Topiary models (Section 11) present examples of plants subject to the influences of the environment. In nature, interactions between a plant and its environment have often a more complicated character, with the environment affecting the plant and the plant reciprocally affecting the environment. This bi-directional information flow can be conceptualized as the feedback loop shown in Plate 32 (see caption).
Simulation of plants interacting with their environment can be carried out within the general framework of open L-systems [Mec1996]. The development is assumed to take place in a space characterized by a scalar or vector field. Modules of a growing plant can test values of this field at points of interest, and send values that affect the field at specific locations. Sample models constructed according to this scheme are shown below.
Animation 26 (see caption) shows an L-system recreation of one of the earliest models of plant-like branching structures, proposed in 1967 by Cohen [Coh1967]. The model is sensitive to the local density of the growing structure. The gradient of the density function is used to select the least crowded areas available for the further development of each branch. In very dense areas, the growth stops altogether. In this way, the resulting geometry is determined by interactions between the branches, mediated by the environment.
Animation 27 (see caption) shows the development two planar branch tiers competing for space. The underlying model, based on the observation of the tropical tree Terminalia catappa, was proposed by Honda, Tomlinson, and Fisher [Hon1981]. The circles represent leaf clusters, located at the nodes. The endpoint of each branch, or apex, produces new branches, unless they would fall into an existing cluster. This interaction limits the extent of branching, and adapts the shape of each tier to the presence of its neighbor.
Animation 28 (see caption) shows the top view of a ground area with different intensities of incoming light. A hypothetical clonal plant inspired by clover propagates by means of horizontal stem segments (spacers) which connect individual plants (ramets). Old spacers and ramets die. The clone takes advantage of high light intensity by increasing the frequency of branching and decreasing the length of the spacers. Collisions are avoided as in the previous simulation. After colonizing the most favorable bottom left patch, the plant reinvades the top right patch. Light conditions in that patch are not sufficient to continuously sustain the plant. The colony disappears until the patch is reached again by a new wave of propagation. The dynamics of propagation reflects the plant's adaptation to its environment.
Animation 29 (see caption) shows a two-dimensional model of a root seeking water in the soil during its development. The initial water distribution has been predetermined, forming an S-shaped zone of high concentration indicated by the light colour. The growing tips of the main root and rootlets absorb water that diffuses in the soil. The decreased water concentration is indicated by dark areas that emerge around the root system. In areas with insufficient water concentration the rootlets cease to grow before they have reached their potential full length.

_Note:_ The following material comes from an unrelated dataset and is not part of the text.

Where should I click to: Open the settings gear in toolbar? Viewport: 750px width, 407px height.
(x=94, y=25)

Animation 30 (see caption) shows a three-dimensional extension of the previous model, based on the work of Clausnitzer and Hopmans [Cla1994]. Water concentration is visualized by a semi-transparent iso-surface surrounding the roots. As a result of competition for water, the main roots grow away from each other. If the rootlets grow more slowly, the area of influence of each root system is smaller, and the main roots grow closer to each other. This effect is illustrated in Plate 33 (see caption)
Plate 34 (see caption) and Plate 35 (see caption) show a model of a horse chestnut tree inspired by the work of Chiba [Chi1994] and Takenaka [Tak1994]. Here branches compete for light from the sky hemisphere. Clusters of leaves cast shadows on branches further down. An apex in shade does not produce new branches. An existing branch whose leaves do not receive enough light dies and is shed from the tree. In such a manner, the competition for light controls the density of branches in the tree crowns.

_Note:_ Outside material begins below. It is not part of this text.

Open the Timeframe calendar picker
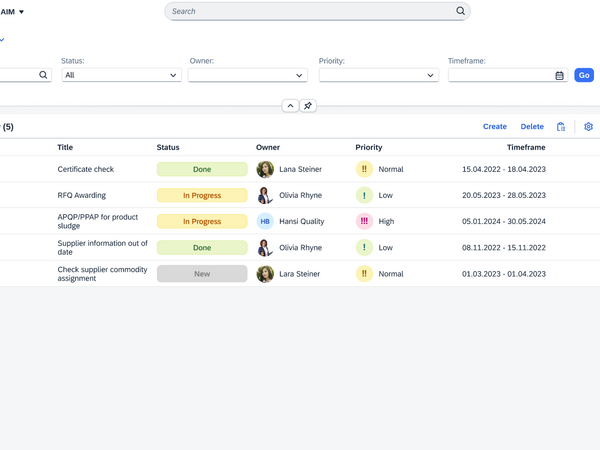 (559, 75)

In Animation 31 (see caption), two genetically identical trees compete for light. Moving the trees apart after they have grown reveals the adaptation of each crown to the presence of the neighbor tree. A similar adaptation takes place in coniferous tree (Plate 36, see caption, and Plate 37, see caption).

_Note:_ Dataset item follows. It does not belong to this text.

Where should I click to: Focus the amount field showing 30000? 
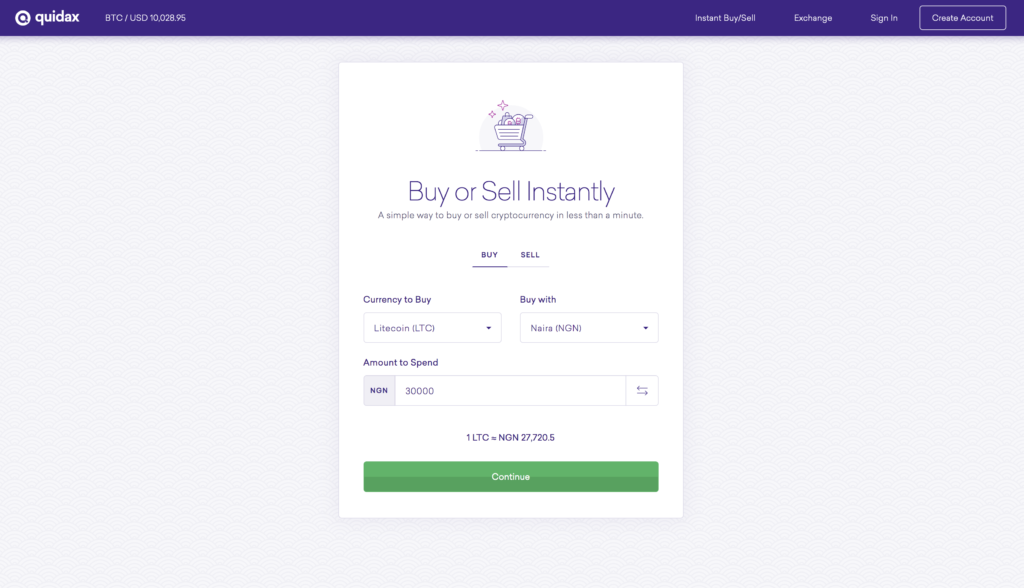510,391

Plate 38 (see caption) further illustrates the impact of competition for light on tree growth. Trees on the border of a stand have assymetrically developed crowns, and retain some of their lower branches. The tree in the middle has lost its lower branches, which did not receive enough light. In the lumber industry, the loss of lower branches is usually a desirable phenomenon, as it reduces knots in the wood and the amount of cleaning that trees require before transport. Simulations may assist in choosing an optimal distance for planting trees, where self-pruning is maximized, yet there is sufficient space between trees to allow for unimpeded growth of trunks in height and diameter.